#### EXTRAIT CHOISI
---------------
Les deux Parlements doivent les ratifier, aucune date n’est encore prévue. Cette tentative de normaliser les relations turco-arméniennes remettra sans aucun doute en question l’équilibre géopolitique régional.
Depuis ce qu’il est désormais convenu d’appeler « la diplomatie du football », suite à la visite du président turc Abdullah Gül à Erevan lors d’un match qualificatif en septembre 2008, la Turquie et l’Arménie ont, à l’instar de la nouvelle diplomatie russo-états-unienne, remis leur compteur à zéro. Ces deux voisins tentent de normaliser des relations longtemps bloquées par la Turquie qui, du fait du conflit au Haut-Karabagh, a fermé sa frontière avec l’Arménie en 1993. De son côté, l’Arménie entretient un lourd contentieux avec la Turquie depuis le massacre organisé de plus d’un million d’Arméniens en 1915, génocide toujours nié par Ankara. Placée sous double embargo azerbaïdjanais et turc, l’Arménie enclavée, alliée de la Russie, dépend donc de la Géorgie, qu’elle juge instable, et de l’Iran, lui-même isolé sur le plan international. Ce réchauffement lui permettrait d’ouvrir une « troisième fenêtre sur le monde »[1]. La réception de ces protocoles a fait couler beaucoup d’encre. Alors que la communauté internationale, Europe et Etats-Unis en tête, applaudit, les politiciens et populations turcs et arméniens (mais pas seulement) sont partagés.
---------------
#### DONNÉES FOURNIES
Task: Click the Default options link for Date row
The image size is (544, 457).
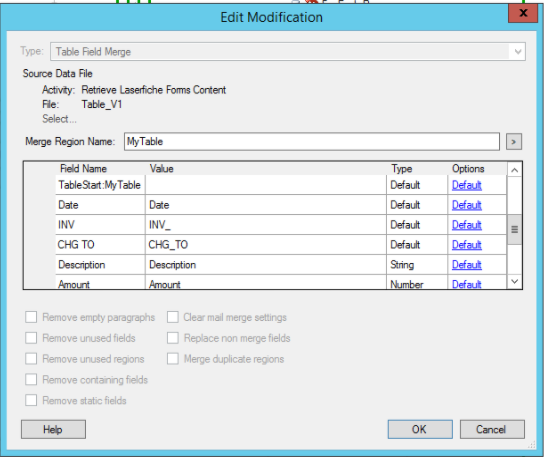Action: pyautogui.click(x=466, y=205)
---------------
#### SÉRIE DE CONSIGNES
**A)** Pourriez-vous mettre à jour le passage de l'extrait sur les relations turco-arméniennes qui va de « Les deux Parlements » à « l’équilibre géopolitique régional. », en remplaçant « Parlements » par « gouvernements » ?
**B)** Comment traduire en anglais cette phrase de l'extrait sur les relations turco-arméniennes : « Ces deux voisins tentent de normaliser des relations longtemps bloquées par la Turquie qui, du fait du conflit au Haut-Karabagh, a fermé sa frontière avec l’Arménie en 1993. » ?

#### RÉPONSES AUX CONSIGNES
**A)**
Les deux gouvernements doivent les ratifier, aucune date n’est encore prévue. Cette tentative de normaliser les relations turco-arméniennes remettra sans aucun doute en question l’équilibre géopolitique régional.

**B)** These two neighbors are trying to normalize relations long blocked by Turkey, which, because of the Nagorno-Karabakh conflict, closed its border with Armenia in 1993.